How To Become A Management Consultant In 5 Steps

  1. Choose your industry

  2. Step up your management consulting resume

  3. Choose the right management consulting service

  4. Network constantly

  5. Fast track through a masters degree



If you’d prefer to get into management consulting straight from university, you’ll need to secure a graduate consulting job. While junior consultant roles come with a salary of around £25,000 up to £30,000, management consultants can earn up to £50,000, depending on experience, skills and industry. If you’re able to work your way up the career ladder, you could potentially earn over £120,000, with opportunities to profit share and enjoy bonus schemes too. (1)


While a graduate won’t be expected to have years of industry experience when applying for an entry level management position, there are some things that will help you get hired.

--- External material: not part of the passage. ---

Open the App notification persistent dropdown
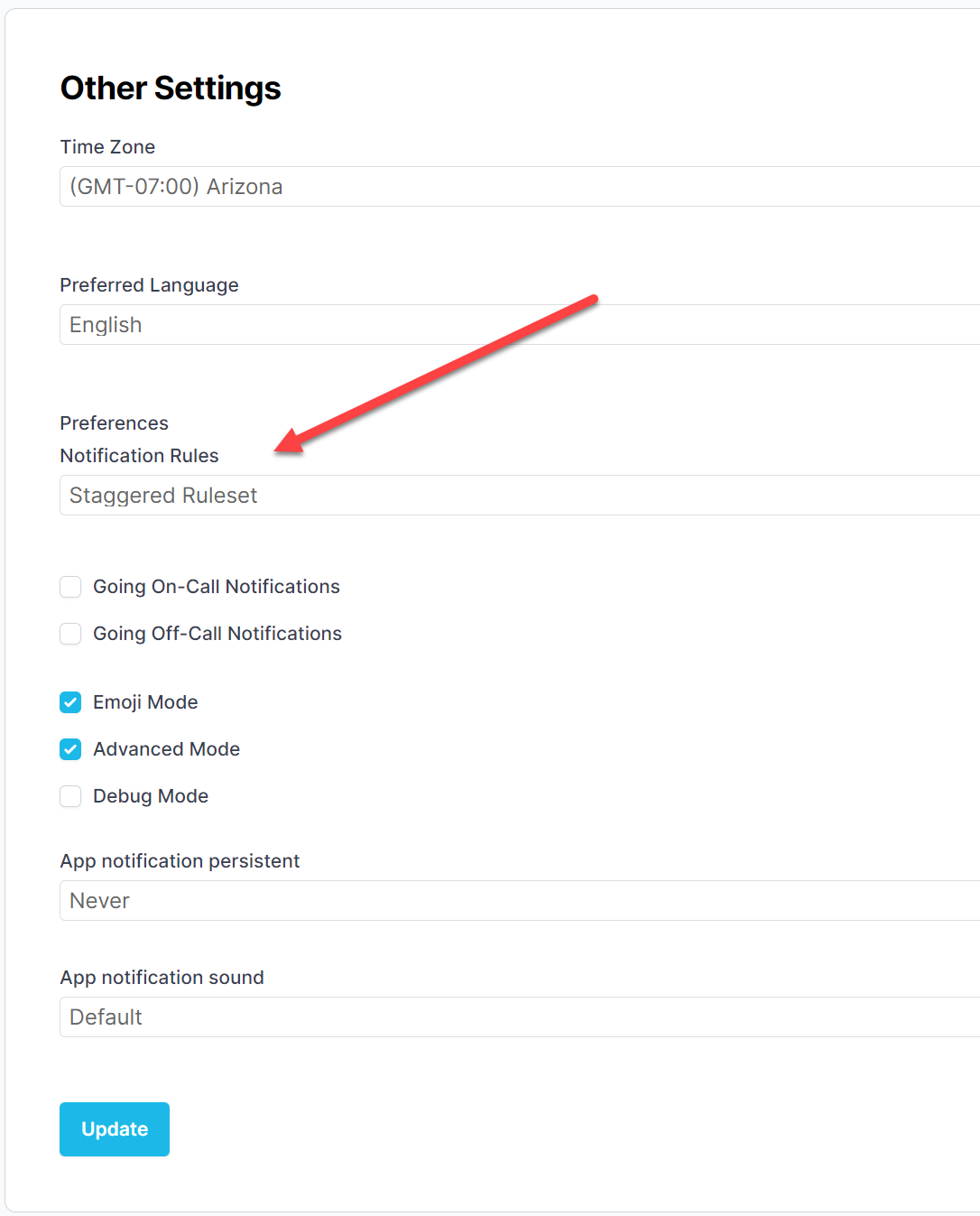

In this article we’ve going to give you 5 steps to success to become a consultant.



Step 1: Choose Your Industry


When it comes to management consulting, there are positions within almost every industry. A management consultants’ role is to help companies solve problems, streamline their processes, maximize growth and optimize the overall performance of the business. Since most management consulting roles will require the same skill set, such as problem solving, critical thinking, data analysis and strong communication skills, you will need to consider the industry you want to work in. This will help to filter out the graduate consulting jobs you don’t want, from your top 5 opportunities. Here are just a handful of possible industries you could work in as a management consultant.


  • Business and sales consultant within the retail sector.

  • Accountant consultant focused on business finance and financial decisions.

  • Public relations consultant, working side by side with the marketing and social media teams to improve brand awareness.

  • Digital marketing consultant responsible for helping companies generate relevant traffic and leads to an e-commerce platform.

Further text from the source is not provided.